### What you will do
Look for "This" in each line of the records, and copy the lines that have it.

___ Provided records

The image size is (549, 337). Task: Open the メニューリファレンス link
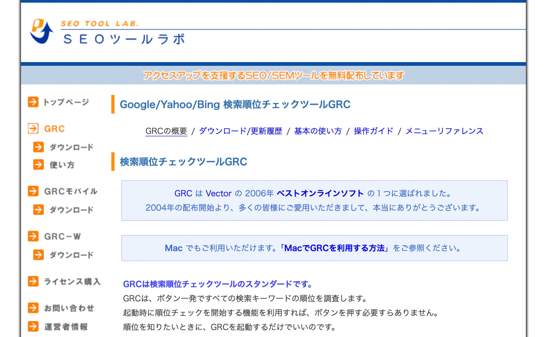point(444,131)
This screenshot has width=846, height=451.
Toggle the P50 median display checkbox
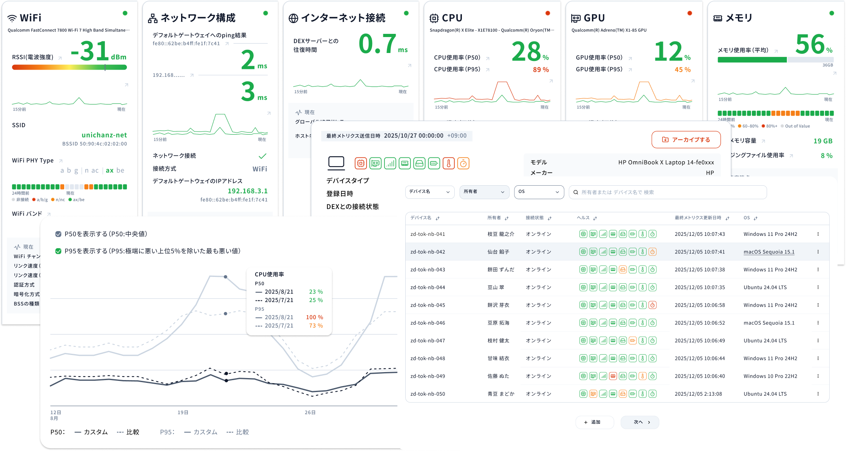pos(58,234)
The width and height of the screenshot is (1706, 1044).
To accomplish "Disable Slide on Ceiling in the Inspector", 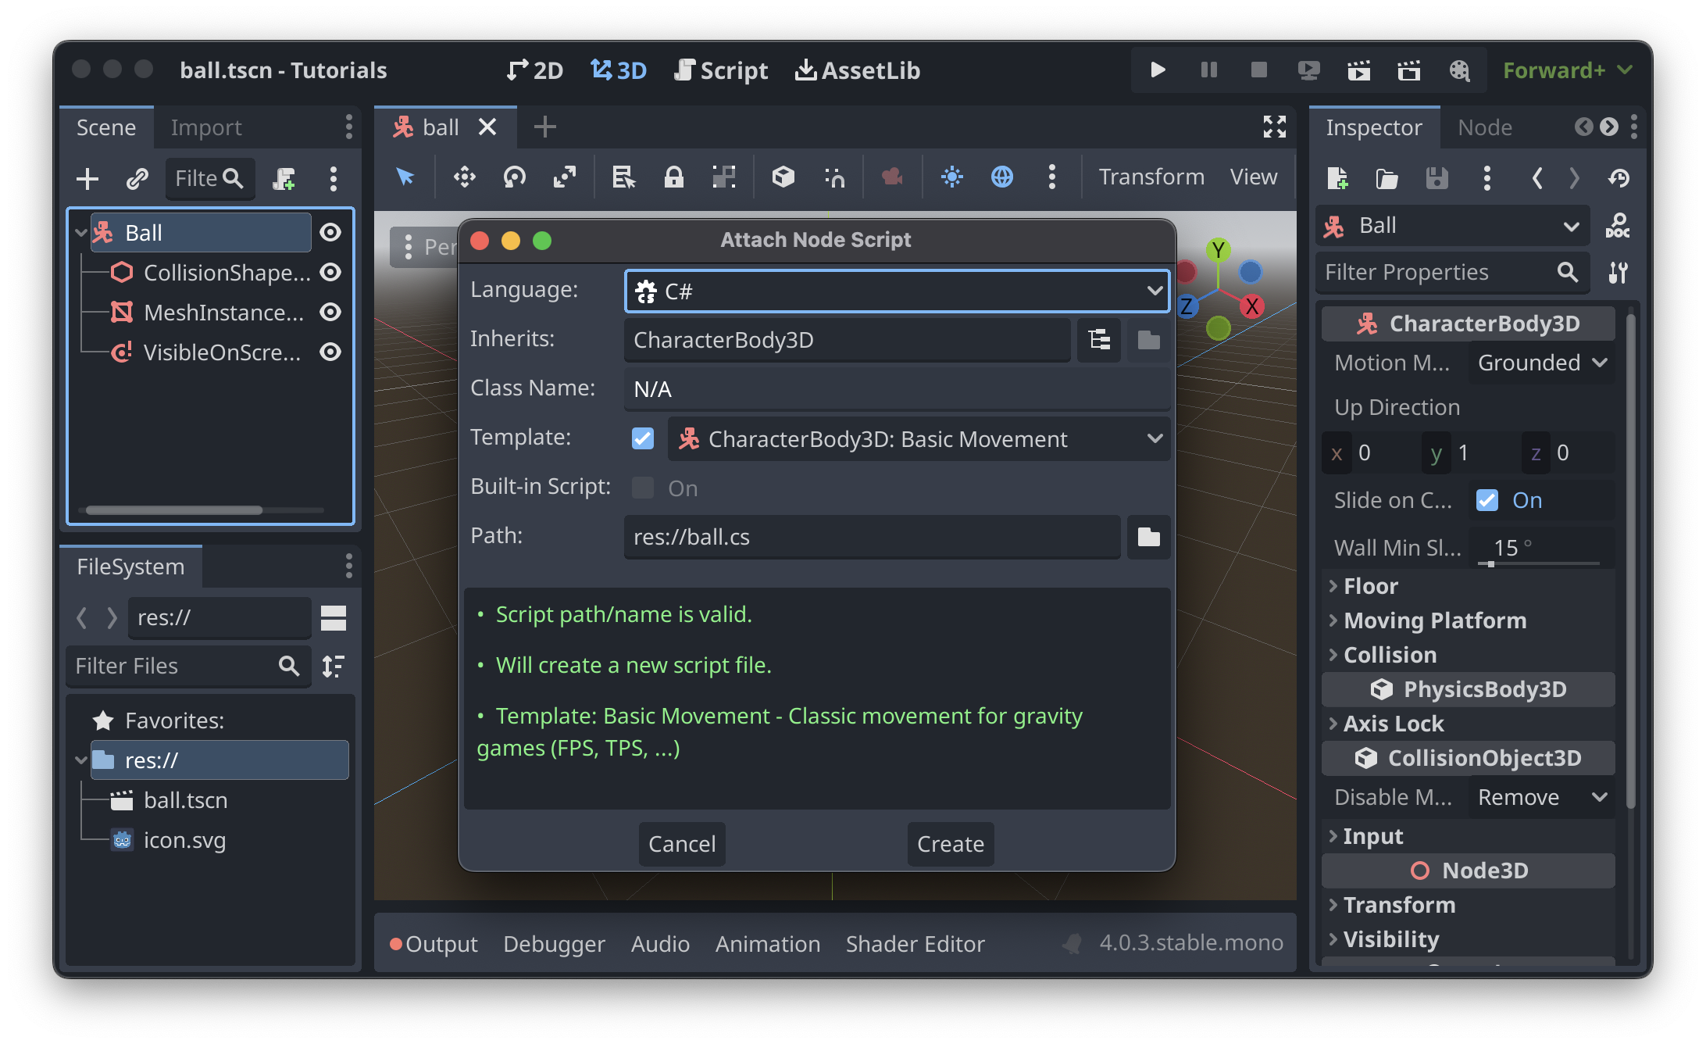I will click(1487, 500).
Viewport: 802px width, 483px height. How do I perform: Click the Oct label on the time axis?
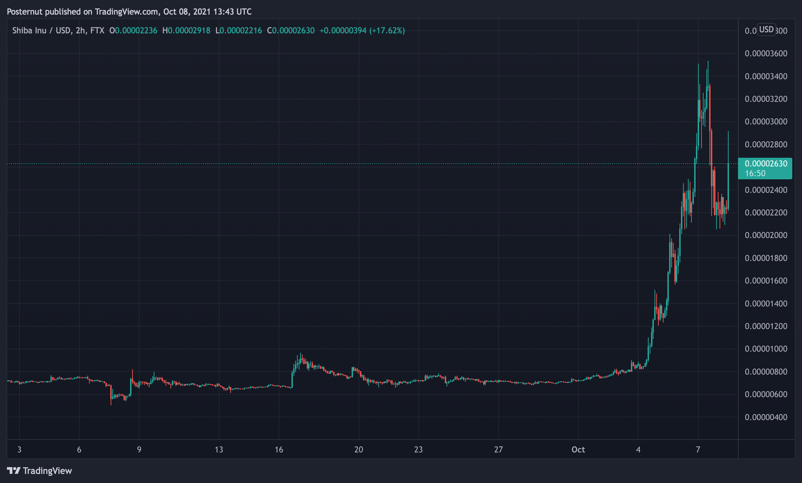[578, 449]
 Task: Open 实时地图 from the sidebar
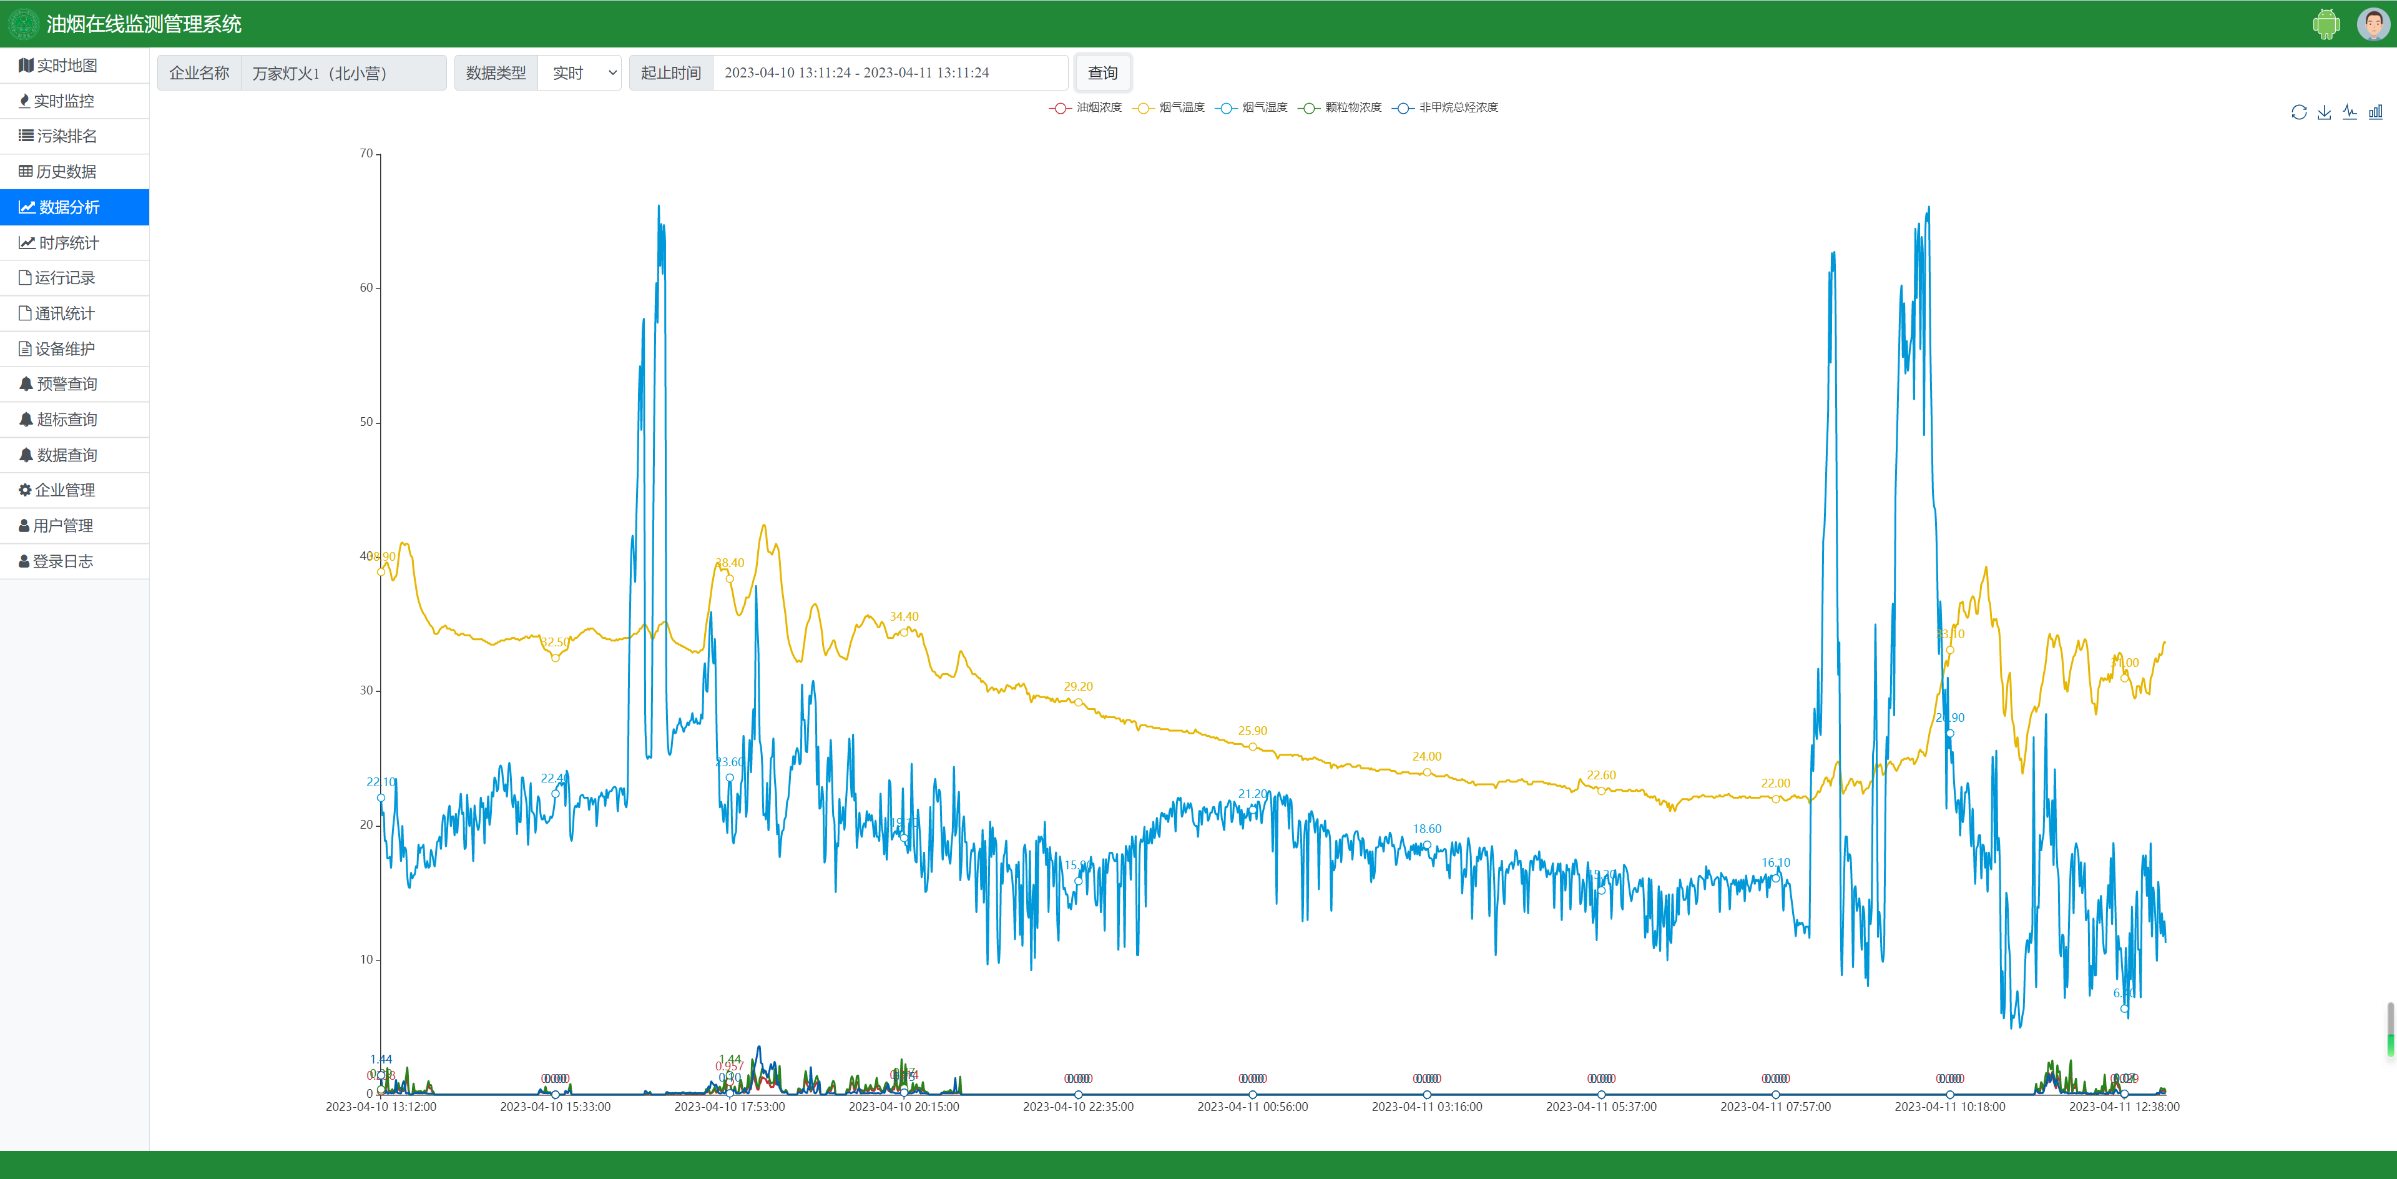(66, 65)
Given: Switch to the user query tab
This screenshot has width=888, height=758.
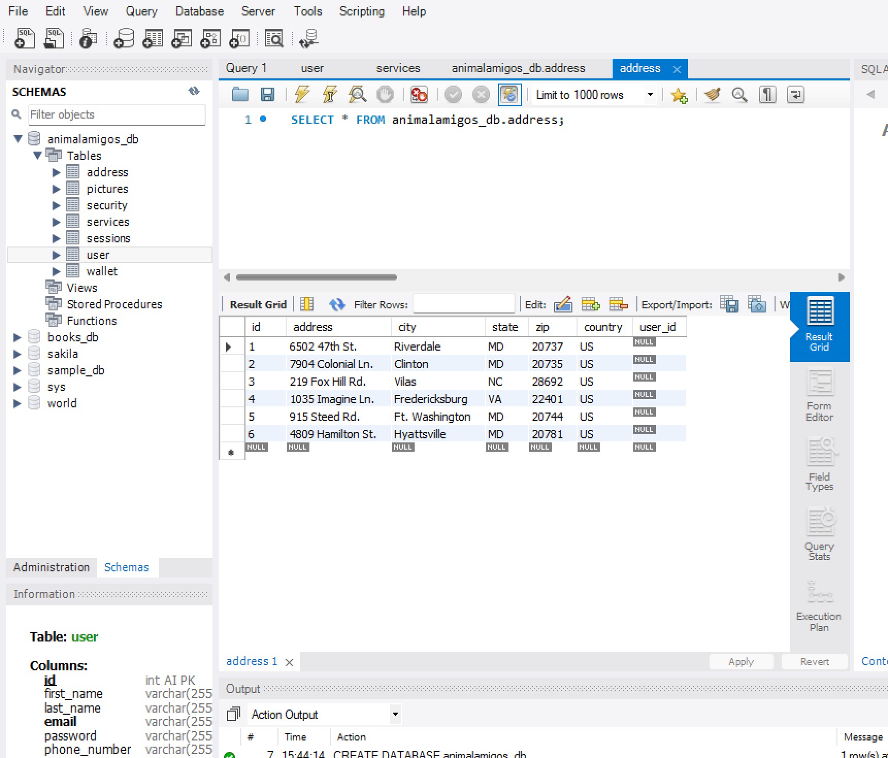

______

### Reply
This screenshot has width=846, height=451.
This screenshot has width=888, height=758.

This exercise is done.